The purpose of the present thesis is the simultaneous classification and localization of sounds using bio-inspired computing, including deep learning and binaural recording. This falls within the scope of computational auditory scene analysis, where a machine- hearing agent shall identify and localize sounds from its environment. The data is a mixture of binaural recordings related to a fire emergency (alarm, fire noise, people shouting, etc.) along with their related labels (for classification) and azimuths (for localization). The extracted features that are fed into the machine- hearing agent are similar to these used by the actual auditory system, such as ratemaps.

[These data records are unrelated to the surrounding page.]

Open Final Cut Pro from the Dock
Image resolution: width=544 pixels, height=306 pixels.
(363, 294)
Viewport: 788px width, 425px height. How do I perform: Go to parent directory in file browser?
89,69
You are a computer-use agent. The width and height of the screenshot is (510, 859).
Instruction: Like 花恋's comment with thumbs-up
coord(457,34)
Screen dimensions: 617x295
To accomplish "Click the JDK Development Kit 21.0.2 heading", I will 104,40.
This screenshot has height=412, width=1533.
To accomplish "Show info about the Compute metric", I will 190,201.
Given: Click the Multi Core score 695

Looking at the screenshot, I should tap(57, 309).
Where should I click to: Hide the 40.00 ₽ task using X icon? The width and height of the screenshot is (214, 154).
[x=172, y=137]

Representing sounds mainly by their spectrogram images allows us to train our data on convolutional neural networks, which appear to be particularly suitable for pattern recognition on images. Appropriate metrics help select and assess the best architectures along with a random search on the hyperparameter space.

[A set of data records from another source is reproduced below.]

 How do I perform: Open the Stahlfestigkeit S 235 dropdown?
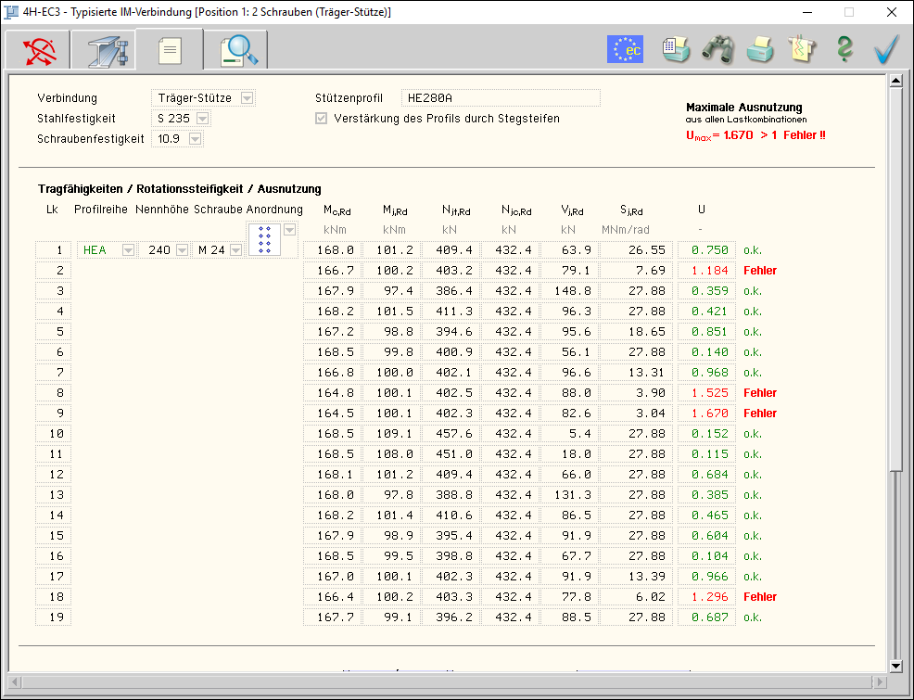202,119
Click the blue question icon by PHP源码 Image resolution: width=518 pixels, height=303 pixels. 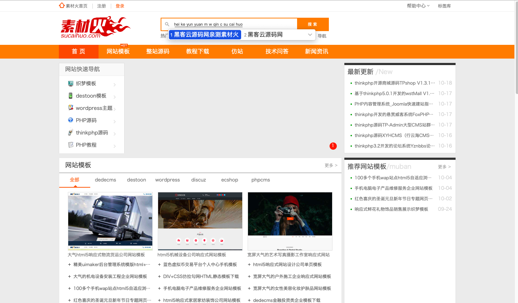[x=71, y=120]
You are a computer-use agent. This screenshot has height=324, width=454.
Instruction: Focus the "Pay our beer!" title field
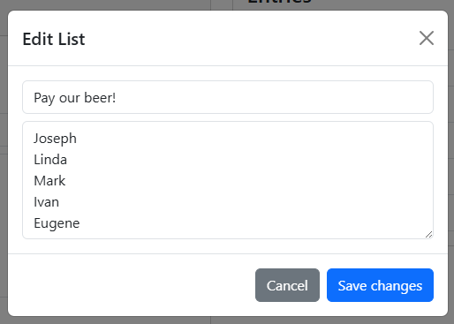pos(228,97)
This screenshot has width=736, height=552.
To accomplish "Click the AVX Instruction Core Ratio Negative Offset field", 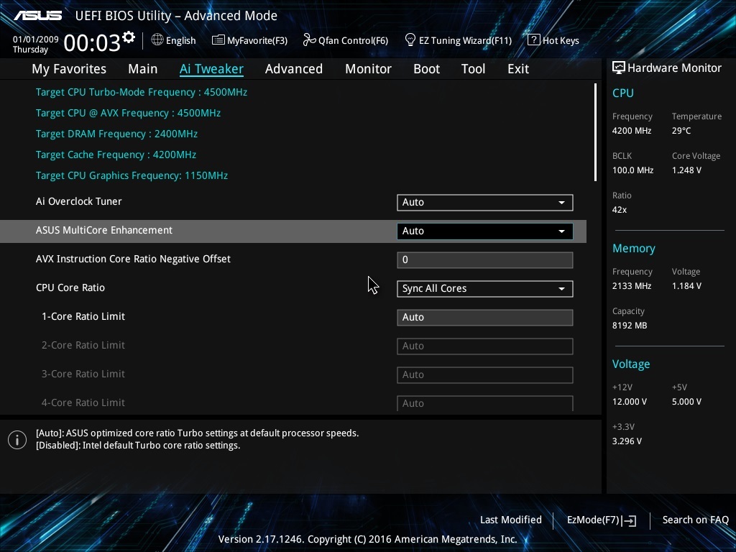I will [x=484, y=260].
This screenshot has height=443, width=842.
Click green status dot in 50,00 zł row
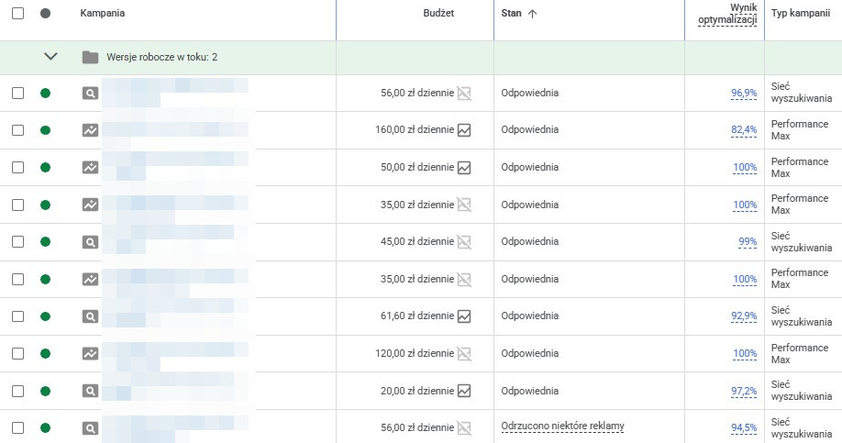(x=46, y=168)
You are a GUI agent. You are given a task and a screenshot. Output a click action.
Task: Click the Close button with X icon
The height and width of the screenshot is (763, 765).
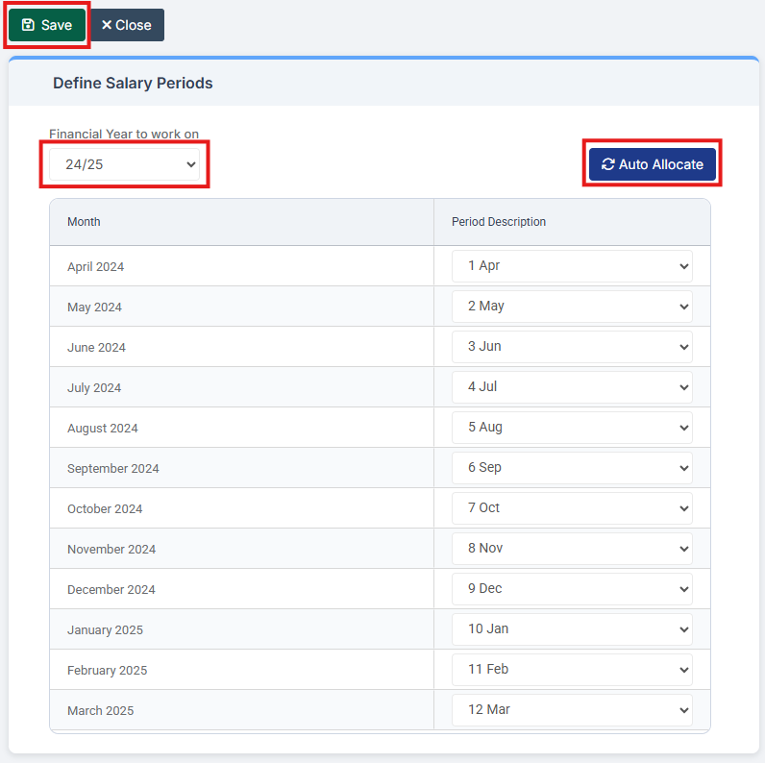click(x=127, y=25)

Clean sounds can be highly accurately identified (88.8% accuracy) and localized (88.7% accuracy). Although mixed sounds identification is also achieved (71.0% balanced accuracy for the best class), their localization has proved a much harder task (60.0% balanced accuracy for the best azimuth). Side conclusions can also be drawn with respect to feature transferability in deep networks, supporting the fact that layers become increasingly more task-specific as depth increases.

Keywords: bio-inspired artificial intelligence, deep learning, convolutional neural networks, supervised classification, multitask learning, machine-hearing system.